Using the records below, locate all lines containing "slider" and return them.
##### DATA FOR REVIEW
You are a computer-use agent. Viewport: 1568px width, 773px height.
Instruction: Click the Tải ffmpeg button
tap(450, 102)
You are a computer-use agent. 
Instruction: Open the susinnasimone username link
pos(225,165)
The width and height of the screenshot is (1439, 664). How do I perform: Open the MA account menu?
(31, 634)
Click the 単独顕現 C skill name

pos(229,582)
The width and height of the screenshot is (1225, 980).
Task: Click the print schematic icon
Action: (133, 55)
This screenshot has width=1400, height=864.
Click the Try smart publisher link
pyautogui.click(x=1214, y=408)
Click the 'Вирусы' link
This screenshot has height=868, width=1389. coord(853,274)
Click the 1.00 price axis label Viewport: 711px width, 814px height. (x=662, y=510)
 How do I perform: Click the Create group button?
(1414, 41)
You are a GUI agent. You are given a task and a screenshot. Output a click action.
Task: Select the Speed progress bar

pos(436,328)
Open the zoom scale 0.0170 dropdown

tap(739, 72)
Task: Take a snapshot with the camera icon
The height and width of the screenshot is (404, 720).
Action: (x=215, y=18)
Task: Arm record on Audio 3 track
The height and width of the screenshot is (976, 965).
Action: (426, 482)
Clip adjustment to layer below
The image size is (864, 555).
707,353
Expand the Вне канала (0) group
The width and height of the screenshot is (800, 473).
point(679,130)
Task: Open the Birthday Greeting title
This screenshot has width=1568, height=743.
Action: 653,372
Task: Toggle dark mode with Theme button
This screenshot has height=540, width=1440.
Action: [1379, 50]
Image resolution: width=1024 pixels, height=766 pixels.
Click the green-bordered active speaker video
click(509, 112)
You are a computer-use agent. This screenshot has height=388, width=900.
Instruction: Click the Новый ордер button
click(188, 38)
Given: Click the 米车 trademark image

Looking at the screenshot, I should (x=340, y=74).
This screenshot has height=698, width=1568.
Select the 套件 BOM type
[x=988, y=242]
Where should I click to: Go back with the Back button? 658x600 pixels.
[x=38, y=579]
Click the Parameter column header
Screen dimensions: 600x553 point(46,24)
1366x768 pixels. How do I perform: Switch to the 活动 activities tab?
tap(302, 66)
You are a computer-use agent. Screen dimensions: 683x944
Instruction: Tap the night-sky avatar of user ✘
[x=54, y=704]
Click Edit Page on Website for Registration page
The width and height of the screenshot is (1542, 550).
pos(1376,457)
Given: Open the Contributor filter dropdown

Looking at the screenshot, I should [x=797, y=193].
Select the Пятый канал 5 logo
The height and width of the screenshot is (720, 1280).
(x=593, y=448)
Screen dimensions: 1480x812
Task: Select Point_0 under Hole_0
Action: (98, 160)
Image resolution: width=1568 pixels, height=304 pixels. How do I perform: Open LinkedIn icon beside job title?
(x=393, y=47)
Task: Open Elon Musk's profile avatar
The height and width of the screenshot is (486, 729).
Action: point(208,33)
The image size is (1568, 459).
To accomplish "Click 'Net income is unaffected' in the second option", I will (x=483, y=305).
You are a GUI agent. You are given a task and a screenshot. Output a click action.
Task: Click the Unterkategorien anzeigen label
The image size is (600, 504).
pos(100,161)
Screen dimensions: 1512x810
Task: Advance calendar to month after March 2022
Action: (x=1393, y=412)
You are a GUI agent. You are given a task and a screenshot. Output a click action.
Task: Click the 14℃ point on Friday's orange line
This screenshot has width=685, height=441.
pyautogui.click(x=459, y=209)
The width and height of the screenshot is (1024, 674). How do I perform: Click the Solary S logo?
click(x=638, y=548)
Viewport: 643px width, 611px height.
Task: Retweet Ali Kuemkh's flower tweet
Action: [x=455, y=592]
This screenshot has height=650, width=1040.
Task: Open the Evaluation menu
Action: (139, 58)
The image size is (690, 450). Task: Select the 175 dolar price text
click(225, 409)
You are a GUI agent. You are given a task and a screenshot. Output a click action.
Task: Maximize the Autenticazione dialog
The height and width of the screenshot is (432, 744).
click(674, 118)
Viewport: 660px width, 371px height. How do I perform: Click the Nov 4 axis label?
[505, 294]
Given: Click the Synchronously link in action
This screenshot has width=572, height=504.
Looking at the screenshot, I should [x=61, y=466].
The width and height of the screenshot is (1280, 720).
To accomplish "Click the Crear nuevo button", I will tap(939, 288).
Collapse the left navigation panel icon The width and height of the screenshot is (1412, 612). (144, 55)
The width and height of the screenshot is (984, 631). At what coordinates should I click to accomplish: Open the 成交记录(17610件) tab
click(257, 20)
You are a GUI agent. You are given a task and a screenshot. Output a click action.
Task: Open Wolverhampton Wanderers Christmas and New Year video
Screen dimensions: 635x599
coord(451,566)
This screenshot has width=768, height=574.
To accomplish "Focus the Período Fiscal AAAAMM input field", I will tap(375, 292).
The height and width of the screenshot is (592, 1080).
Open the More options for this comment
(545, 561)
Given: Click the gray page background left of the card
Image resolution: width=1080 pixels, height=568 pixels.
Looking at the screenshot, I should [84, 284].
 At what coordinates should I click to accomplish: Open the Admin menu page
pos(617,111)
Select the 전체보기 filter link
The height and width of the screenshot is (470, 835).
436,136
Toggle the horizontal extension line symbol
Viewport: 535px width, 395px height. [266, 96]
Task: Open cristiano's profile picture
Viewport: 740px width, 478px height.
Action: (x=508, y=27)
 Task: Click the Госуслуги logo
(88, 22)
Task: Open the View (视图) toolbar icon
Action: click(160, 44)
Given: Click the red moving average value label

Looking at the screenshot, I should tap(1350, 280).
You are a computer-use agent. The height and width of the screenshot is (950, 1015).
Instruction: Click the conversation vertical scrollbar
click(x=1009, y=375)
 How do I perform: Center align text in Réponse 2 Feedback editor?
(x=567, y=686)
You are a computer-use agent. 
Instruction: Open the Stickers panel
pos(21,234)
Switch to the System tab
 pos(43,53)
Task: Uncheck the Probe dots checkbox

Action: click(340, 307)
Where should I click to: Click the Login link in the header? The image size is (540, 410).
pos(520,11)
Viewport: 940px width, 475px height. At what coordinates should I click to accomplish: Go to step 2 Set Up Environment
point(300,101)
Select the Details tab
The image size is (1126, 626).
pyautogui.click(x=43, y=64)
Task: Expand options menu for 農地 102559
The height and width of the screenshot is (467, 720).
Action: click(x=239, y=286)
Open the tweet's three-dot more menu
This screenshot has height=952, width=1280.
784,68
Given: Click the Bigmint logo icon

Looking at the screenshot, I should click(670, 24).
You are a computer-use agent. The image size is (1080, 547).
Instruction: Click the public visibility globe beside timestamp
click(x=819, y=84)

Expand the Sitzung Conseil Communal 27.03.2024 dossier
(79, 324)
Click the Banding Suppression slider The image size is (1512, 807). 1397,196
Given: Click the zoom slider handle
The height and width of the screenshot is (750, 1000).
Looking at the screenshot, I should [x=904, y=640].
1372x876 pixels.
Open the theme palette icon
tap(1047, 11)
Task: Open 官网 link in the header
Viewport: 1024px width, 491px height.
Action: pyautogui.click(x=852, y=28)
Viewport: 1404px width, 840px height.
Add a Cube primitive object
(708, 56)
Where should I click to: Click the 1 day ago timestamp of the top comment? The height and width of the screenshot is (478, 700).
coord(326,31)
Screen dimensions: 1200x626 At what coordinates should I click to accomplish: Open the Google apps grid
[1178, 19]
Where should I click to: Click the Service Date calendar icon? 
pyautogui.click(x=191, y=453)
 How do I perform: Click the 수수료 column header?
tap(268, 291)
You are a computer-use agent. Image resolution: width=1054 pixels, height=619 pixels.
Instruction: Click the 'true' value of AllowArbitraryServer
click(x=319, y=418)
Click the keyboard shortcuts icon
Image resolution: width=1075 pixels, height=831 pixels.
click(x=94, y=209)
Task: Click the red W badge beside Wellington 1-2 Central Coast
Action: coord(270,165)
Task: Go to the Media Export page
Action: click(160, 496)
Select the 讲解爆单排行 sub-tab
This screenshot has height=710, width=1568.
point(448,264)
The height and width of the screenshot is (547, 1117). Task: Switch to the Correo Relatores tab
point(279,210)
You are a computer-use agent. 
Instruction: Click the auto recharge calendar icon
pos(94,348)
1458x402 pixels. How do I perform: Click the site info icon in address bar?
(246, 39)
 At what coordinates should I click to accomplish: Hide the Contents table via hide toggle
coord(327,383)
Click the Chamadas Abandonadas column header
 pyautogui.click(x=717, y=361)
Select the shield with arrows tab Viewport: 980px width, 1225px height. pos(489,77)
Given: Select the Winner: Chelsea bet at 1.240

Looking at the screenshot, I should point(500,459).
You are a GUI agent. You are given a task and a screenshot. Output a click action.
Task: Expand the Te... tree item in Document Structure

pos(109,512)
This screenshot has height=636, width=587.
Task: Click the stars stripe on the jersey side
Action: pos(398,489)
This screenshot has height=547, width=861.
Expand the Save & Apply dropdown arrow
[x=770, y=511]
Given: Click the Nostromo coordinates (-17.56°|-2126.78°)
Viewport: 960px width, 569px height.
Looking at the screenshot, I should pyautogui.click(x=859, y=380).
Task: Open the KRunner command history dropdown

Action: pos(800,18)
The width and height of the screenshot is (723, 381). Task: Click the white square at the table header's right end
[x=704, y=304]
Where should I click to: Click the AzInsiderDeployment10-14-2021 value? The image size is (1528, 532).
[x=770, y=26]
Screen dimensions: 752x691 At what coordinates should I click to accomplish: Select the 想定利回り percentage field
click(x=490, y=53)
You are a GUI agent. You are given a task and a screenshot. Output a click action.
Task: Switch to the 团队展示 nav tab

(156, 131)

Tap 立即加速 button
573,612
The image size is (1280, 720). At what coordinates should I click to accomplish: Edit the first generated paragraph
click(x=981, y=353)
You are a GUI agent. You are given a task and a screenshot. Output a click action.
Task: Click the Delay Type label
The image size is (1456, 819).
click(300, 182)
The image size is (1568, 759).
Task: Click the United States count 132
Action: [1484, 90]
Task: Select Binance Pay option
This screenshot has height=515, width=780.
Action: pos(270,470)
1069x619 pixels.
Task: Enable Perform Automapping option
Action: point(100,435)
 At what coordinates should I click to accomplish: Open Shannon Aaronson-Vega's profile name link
##########
- _THE COMPLETED TASK_
Click the Banding Suppression slider The image size is (1512, 807). 1397,196
Given: Click the zoom slider handle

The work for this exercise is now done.